ESA's comet probe Rosetta has for the first time ever measured nitrogen gas at a comet, providing clues to the early stages of the formation of our solar system.
Molecular nitrogen, N2, is the major molecule in the atmosphere of Earth and is also present in the atmospheres and the surfaces of Pluto and Neptune's moon Triton. It also is thought to have been the dominant form of nitrogen in the early nebula from which our solar system emerged. Martin Rubin from the Physics Institute at the University of Bern and his team were now able to measure this "most wanted molecule," as Rubin calls it, in the coma, the atmosphere, of comet 67P/Churyumov-Gerasimenko.
It is for the first time ever that scientists were able to detect nitrogen molecules at a comet. "Although some comets like 'Chury' were probably formed in the same region as Triton and Pluto, until now we weren't able to find any molecular nitrogen in them," Rubin explains. "Because a comet's water ice can trap only small amounts of it remote sensing as well as in situ analysis were simply not sensitive and precise enough."
Rubin's team conducted the measurements with the mass spectrometer ROSINA which was built at the University of Bern. The instrument is located on board of Rosetta, the European Space Agency's comet probe. The craft arrived at Chury in August 2014 after a ten year journey through space and has been collecting data on the comet ever since. "ROSINA has the required resolution to distinguish on site molecules with almost identical molecular weights, which is the case for carbon monoxide and molecular nitrogen," Rubin says. He adds: "It is great to see that an instrument, designed and built almost 20 years ago, finally delivers the data so long sought-after. This is one of the key measurements of ROSINA." The results of those measurements were now published in the journal Science.

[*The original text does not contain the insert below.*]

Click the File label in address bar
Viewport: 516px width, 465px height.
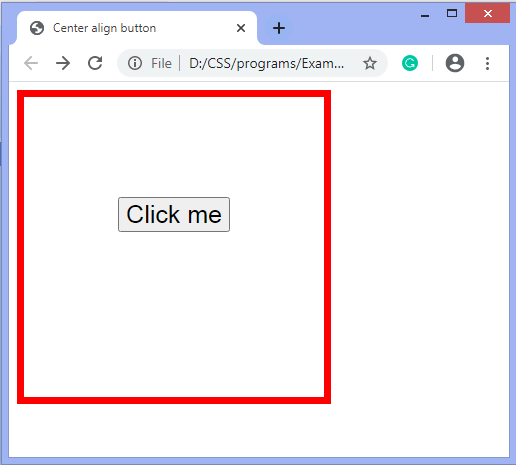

Earths nitrogen does probably not originate from comets
The nitrogen measurements suggest that Chury formed in a very cold region of our solar system. "The amount of molecular nitrogen brought to Earth by comets such 67P/Churyumov-Gerasimenko is small compared to other nitrogen-bearing molecules like ammonia," says ROSINA Principal Investigator Kathrin Altwegg. According to her, these results add to the growing evidence that Jupiter-family comets like Chury cannot be the major source of both water and volatiles like nitrogen on Earth. Altwegg and her team had recently discovered that the ratio of deuterium to hydrogen in the water of the comet differed from that on Earth, which indicated that the latter had a different source. "Like the origin of our water, the missing molecular nitrogen in comets was another open question raised during the Giotto mission to comet 1P/Halley almost 30 years ago," she explains. "It is very satisfying that it can be finally answered now."
Matt Taylor, ESA's Rosetta project scientist, calls the discovery of molecular nitrogen "another piece of the puzzle" in terms of the role Jupiter-family comets played in the evolution of the Solar System. "But the puzzle is by no means finished yet," he adds. "Rosetta and Chury are about five months away from perihelion now, and we'll be watching how the composition of the gases changes over this period, and trying to decipher what that tells us about the past life of this comet."